ELKO, flagpole and flag-dipole spinor fields, and the instanton Hopf fibration. (English) Zbl 1202.81237
Summary: In a previous paper [J. Math. Phys. 48, No. 12, 123517, 11 p. (2007; Zbl 1153.81455)] we explicitly constructed a mapping that leads Dirac spinor fields to the dual-helicity eigenspinors of the charge conjugation operator (ELKO spinor fields). ELKO spinor fields are prime candidates for describing dark matter, and belong to a wider class of spinor fields, the so-called flagpole spinor fields, corresponding to the class-(5), according to Lounesto spinor field classification, based on the relations and values taken by their associated bilinear covariants. Such a mapping between Dirac and ELKO spinor fields was obtained in an attempt to extend the Standard Model in order to encompass dark matter. Now we prove that such a mapping, analogous to the instanton Hopf fibration map \(S^3\dots S^7\rightarrow S^4\), indicates that ELKO is not suitable to describe the instanton. We review ELKO spinor fields as type-(5) spinor fields under the Lounesto spinor field classification, explicitly computing the associated bilinear covariants. This paper is also devoted to investigate some formal aspects of the flag-dipole spinor fields, which correspond to the class-(4) under the Lounesto spinor field classification and, in addition, we prove that type-(4) spinor fields – corresponding to flag-dipoles – and ELKO spinor fields – corresponding to flagpoles – can also be entirely described in terms of the Majorana and Weyl spinor fields.
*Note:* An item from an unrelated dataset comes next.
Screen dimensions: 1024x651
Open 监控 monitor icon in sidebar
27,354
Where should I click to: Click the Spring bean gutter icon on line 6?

After all, by choosing a projection endomorphism of the spacetime algebra \({\mathcal C}\ell_{1,3}\) it is shown how to obtain ELKO, flagpole, Majorana and Weyl spinor fields, respectively corresponding to type-(5) and -(6) spinor fields, uniquely from limiting cases of a type-(4) – flag-dipole – spinor field, in a similar result obtained by Lounesto.
MSC:
81V22 | Unified quantum theories |
83F05 | Relativistic cosmology |
81R25 | Spinor and twistor methods applied to problems in quantum theory |
14D21 | Applications of vector bundles and moduli spaces in mathematical physics (twistor theory, instantons, quantum field theory) |
14M15 | Grassmannians, Schubert varieties, flag manifolds |